Task to carry out ->
Beginning with the line that contains "Select the ディスプレイ(モニター)" and concluding with the final line of the listing below, output each line exactly, and only those lines.

Exercise material ->
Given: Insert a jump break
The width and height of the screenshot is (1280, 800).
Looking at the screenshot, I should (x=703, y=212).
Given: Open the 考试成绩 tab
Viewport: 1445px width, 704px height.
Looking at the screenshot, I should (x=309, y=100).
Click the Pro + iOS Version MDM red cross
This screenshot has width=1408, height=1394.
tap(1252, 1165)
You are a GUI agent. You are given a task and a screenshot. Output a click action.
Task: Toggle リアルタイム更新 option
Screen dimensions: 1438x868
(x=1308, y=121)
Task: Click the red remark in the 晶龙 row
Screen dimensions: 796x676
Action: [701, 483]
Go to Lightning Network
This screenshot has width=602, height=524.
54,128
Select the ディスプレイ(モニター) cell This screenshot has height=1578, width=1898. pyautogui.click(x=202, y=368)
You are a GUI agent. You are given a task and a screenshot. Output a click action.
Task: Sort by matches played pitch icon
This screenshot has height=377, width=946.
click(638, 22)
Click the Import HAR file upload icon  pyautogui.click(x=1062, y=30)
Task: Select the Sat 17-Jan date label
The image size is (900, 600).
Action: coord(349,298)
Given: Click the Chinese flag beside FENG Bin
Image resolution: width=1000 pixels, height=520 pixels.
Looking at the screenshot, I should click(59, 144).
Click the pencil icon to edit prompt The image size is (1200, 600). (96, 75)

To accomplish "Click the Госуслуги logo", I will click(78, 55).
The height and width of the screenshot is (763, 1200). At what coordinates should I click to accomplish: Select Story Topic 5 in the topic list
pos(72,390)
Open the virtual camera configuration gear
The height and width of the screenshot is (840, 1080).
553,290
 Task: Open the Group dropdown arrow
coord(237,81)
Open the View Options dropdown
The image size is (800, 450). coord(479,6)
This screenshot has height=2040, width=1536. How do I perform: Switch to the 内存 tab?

Solution to this problem ->
Select the ディスプレイ(モニター) cell This screenshot has height=1578, width=1898. pyautogui.click(x=202, y=368)
You are a GUI agent. You are given a task and a screenshot. Output a click action.
Task: Sort by matches played pitch icon
This screenshot has height=377, width=946.
click(638, 22)
Click the Import HAR file upload icon  pyautogui.click(x=1062, y=30)
Task: Select the Sat 17-Jan date label
The image size is (900, 600).
Action: coord(349,298)
Given: Click the Chinese flag beside FENG Bin
Image resolution: width=1000 pixels, height=520 pixels.
Looking at the screenshot, I should click(59, 144).
Click the pencil icon to edit prompt The image size is (1200, 600). (96, 75)

To accomplish "Click the Госуслуги logo", I will click(78, 55).
The height and width of the screenshot is (763, 1200). At what coordinates should I click to accomplish: Select Story Topic 5 in the topic list
pos(72,390)
Open the virtual camera configuration gear
The height and width of the screenshot is (840, 1080).
553,290
 Task: Open the Group dropdown arrow
coord(237,81)
Open the View Options dropdown
The image size is (800, 450). coord(479,6)
This screenshot has height=2040, width=1536. How do I perform: Switch to the 内存 tab?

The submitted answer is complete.